Dengan demikian, begitu ada sengketa bersenjata, begitu ada orang yang terluka,
atau ada anggota angkatan bersenjata suatu pihak pesengketa bersenjata yang
menyerah kepada pihak pesengketa bersenjata lainnya, atau orang sipil yang
berada dalam kekuasaan mereka, begitu mereka menahan tawanan atau menguasai
wilayah negara musuhnya, maka mereka harus mematuhi konvensi terkait. Jumlah
yang terluka atau jumlah tawanan, luas wilayah yang diduduki tidak penting,
sebab persyaratan perlindungan tidak tergantung pada pertimbangan kuantitatif.[17][17]
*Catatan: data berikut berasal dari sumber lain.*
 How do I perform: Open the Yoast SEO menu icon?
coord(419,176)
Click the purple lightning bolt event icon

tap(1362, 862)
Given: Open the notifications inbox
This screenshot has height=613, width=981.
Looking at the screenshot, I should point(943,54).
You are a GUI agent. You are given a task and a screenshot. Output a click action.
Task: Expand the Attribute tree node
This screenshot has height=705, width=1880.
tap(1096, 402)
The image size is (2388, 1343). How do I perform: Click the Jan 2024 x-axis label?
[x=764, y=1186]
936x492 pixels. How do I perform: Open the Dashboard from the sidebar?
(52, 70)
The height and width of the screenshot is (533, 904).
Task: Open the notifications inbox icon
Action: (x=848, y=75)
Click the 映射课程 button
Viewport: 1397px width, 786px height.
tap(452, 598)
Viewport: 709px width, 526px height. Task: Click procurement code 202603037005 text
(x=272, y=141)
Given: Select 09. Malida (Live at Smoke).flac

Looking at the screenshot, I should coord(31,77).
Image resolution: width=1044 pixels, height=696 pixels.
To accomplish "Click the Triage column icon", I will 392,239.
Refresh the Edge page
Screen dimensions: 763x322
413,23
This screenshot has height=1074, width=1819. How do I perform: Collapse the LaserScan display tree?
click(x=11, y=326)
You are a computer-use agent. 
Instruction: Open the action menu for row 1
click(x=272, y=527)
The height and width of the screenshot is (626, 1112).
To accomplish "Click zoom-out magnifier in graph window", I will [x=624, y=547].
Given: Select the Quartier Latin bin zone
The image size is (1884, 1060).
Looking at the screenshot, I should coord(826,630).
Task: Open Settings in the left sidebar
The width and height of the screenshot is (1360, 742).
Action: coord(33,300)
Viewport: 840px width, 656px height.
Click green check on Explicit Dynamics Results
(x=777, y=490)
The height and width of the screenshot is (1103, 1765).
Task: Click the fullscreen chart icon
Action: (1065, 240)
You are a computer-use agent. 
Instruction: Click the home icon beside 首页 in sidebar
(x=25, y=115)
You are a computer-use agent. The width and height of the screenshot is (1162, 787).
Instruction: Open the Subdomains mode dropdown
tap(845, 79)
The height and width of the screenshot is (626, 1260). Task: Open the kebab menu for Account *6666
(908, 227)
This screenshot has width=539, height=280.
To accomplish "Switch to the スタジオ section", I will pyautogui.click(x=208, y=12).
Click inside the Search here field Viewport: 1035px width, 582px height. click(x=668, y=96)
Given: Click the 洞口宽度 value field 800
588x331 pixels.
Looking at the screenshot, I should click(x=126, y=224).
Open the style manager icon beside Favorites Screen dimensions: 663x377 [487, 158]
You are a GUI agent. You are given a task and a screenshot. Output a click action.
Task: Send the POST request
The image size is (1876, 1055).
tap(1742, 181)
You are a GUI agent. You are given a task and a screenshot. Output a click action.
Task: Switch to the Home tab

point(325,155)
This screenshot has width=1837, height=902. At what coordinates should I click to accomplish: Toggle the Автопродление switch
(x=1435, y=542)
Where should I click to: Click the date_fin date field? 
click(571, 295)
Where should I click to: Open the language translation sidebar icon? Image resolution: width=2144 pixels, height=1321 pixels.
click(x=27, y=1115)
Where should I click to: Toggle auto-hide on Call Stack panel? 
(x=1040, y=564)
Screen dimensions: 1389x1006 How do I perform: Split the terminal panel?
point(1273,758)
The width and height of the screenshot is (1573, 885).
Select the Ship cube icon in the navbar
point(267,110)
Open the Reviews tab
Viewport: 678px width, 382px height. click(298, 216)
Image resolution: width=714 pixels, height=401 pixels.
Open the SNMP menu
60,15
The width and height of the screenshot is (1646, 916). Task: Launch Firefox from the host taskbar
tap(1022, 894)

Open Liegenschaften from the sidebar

B. Prinsip-prinsip Hukum Humaniter
Internasional
Ada
prinsip utama (primary principles)
dalam hukum humaniter internasional, yaitu prinsi: (1) kepentingnan militer (militer neccessity), (2) kepentingan
kamanusiaan (humanity neccessity),
(3) keseimbangan (proporsionality),
dan (4) Kekesatriaan (chivalry).[18][18]
1. Kepentingan militer
Para pihak
yang bersengketa dalam perang mereka menghendaki untuk mengalahkan musuh dalam
waktu yang cepat dan tanpa menimbulkan kerugian di pihak mereka. Untuk mencapai
tujuan tersebut segala cara dan semua alat yang dibenarkan oleh hukum
internasional akan dipergunakan. Dengan demikian, maka sekalipun pihak-pihak
yang bersengketa dapat mempergunakan
segala cara dan alat perang untuk mengalahkan musuhnya, mereka harus
tunduk kepada ketentuan hukum internasional yang membatasi cara dan alat
perang.
National
Defence Kanada, dalam Joint Manualnya menegaskan
bahwa konsep kepentingan militer harus memenuhi syarat-syarat sebagai berikut:[19][19]
a. the force used can be and is being controlled;
b. the use of force is necessary to achieve the submission
of the enemy; and
c. the amount of force used is limited to what is needed to
achieve prompt submission.
Jadi,
dalam menggunakan kekuatan militer para pihak harus memperhatikan, kekuatan
militer itu harus dapat dikendalikan, diperlukan untuk membuat musuh menyerah,
dan kekerasan yang digunakan dibatasi sampai batas yang diperlukan untuk
membuat musuh cepat menyerah.
2. Prinsip kemanusiaan
Sekalipun
pihak-pihak yang bersengketa dapat mempergunakan segala cara dan semua alat
perang yang diperbolehkan dalam hukum internasional, dalam melakukan serangan
atau tindakan permusuhan lainnya pihak-pihak yang bersengketa harus
memperhatikan segi-segi kemanusiaan terhadap lawannya di dalam perang.
Di dalam
sengketa bersenjata, para pihak dilarang menggunakan cara dan alat yang
menimbulkan penderitaan tidak perlu terhadap lawannya, melukai atau menimbulkan
kerugian atau kerusakan yang tidak perlu dari sudut militer, menyiksa lawan
yang sudah menyerah, atau tindakan-tindakan lainnya yang tidak memiliki
keuntungan militer.
Prinsip
kemanusiaan ini sejalan dengan Klausul Marten (Marten Clause). Klausul Marten terbut menyatakan sebagai berikut:[20][20]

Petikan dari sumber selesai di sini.